To do this, we use the very simple numbersToLines which takes integer inputs and transforms them into ASCII bytes.

@tube
def numbersToLines(value):
    yield str(value).encode("ascii")

Like linesToNumbersOrOperators, numbersToLines is stateless, and produces one output for every input.

Before sending the output back to the user, you need to add a newline to each number so it is legible to the user. Otherwise the distinct numbers “3”, “4”, and “5” would show up as “345”.

For this, we use the aforementioned bytesToLines tube, which appends newlines to its inputs.

Tubes Versus Protocols

If you’ve used Twisted before, you may notice that half of the line-splitting above is exactly what LineReceiver does, and that there are lots of related classes that can do similar things for other message types. The other half is handled by producers and consumers. tubes is a newer interface than those things, and you will find it somewhat improved. If you’re writing new code, you should generally prefer to use tubes.

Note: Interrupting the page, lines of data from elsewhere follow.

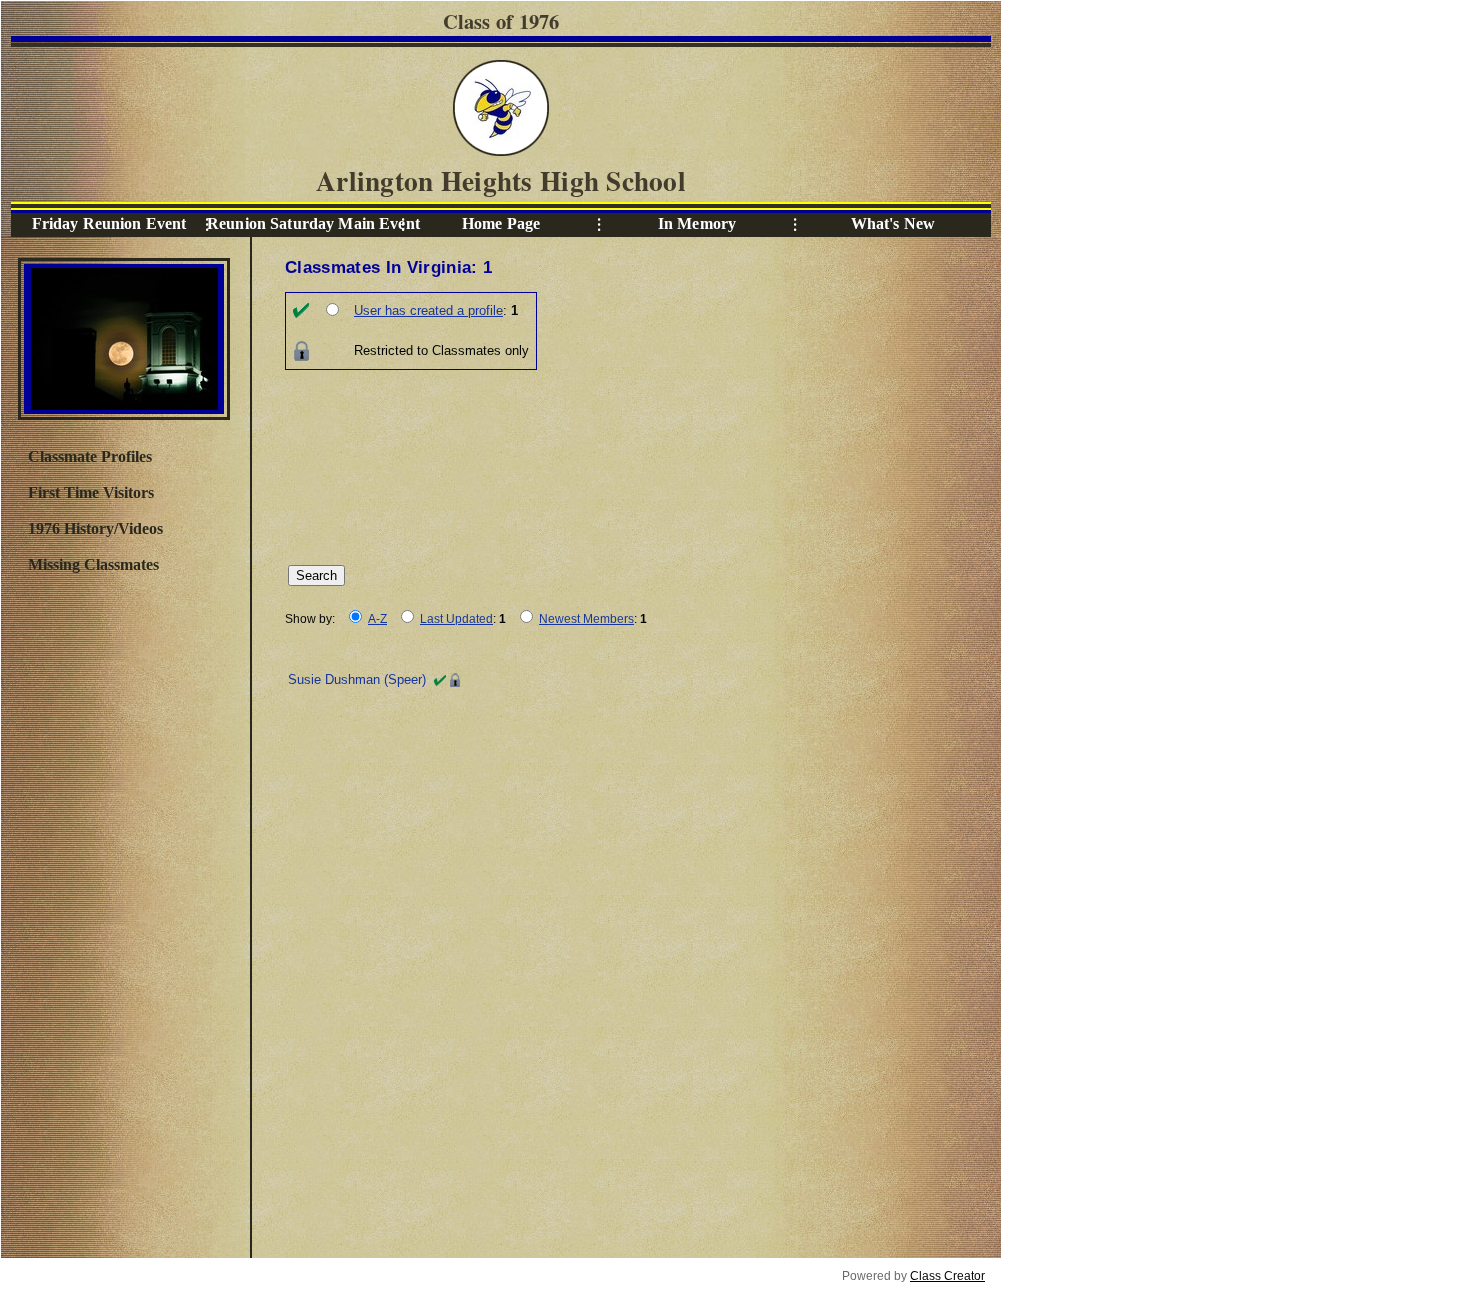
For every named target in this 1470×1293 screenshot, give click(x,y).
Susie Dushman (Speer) (357, 679)
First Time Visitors (91, 492)
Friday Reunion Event (109, 223)
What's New (893, 223)
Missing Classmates (93, 564)
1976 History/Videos (95, 528)
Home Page (501, 223)
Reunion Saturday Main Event (305, 223)
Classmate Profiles (90, 456)
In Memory (697, 223)
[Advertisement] (123, 913)
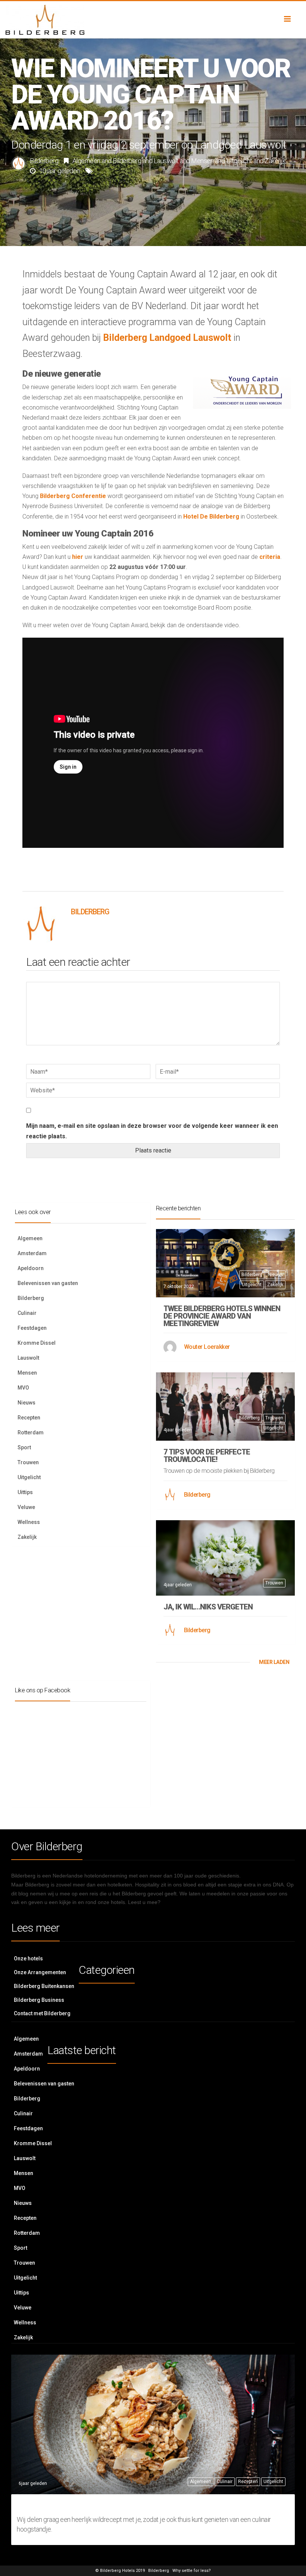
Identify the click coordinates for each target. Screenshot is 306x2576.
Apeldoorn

There are three ways in which tubes is better than using producers, consumers, and the various XXXReceiver classes directly.

  1. tubes is general purpose. Whereas each FooReceiver class receives Foo objects in its own way, tubes provides consistent, re-usable abstractions for sending and receiving.
  2. tubes does not require subclassing. The fact that different responsibilities live in different objects makes it easier to test and instrument them.
  3. tubes handles flow-control automatically. The manual flow-control notifications provided by IProducer and IConsumer are still used internally in tubes to hook up to twisted.internet, but the interfaces defined in tubes itself are considerably more flexible, as they allow you to hook together chains of arbitrary length, as opposed to just getting buffer notifications for a single connection to a single object.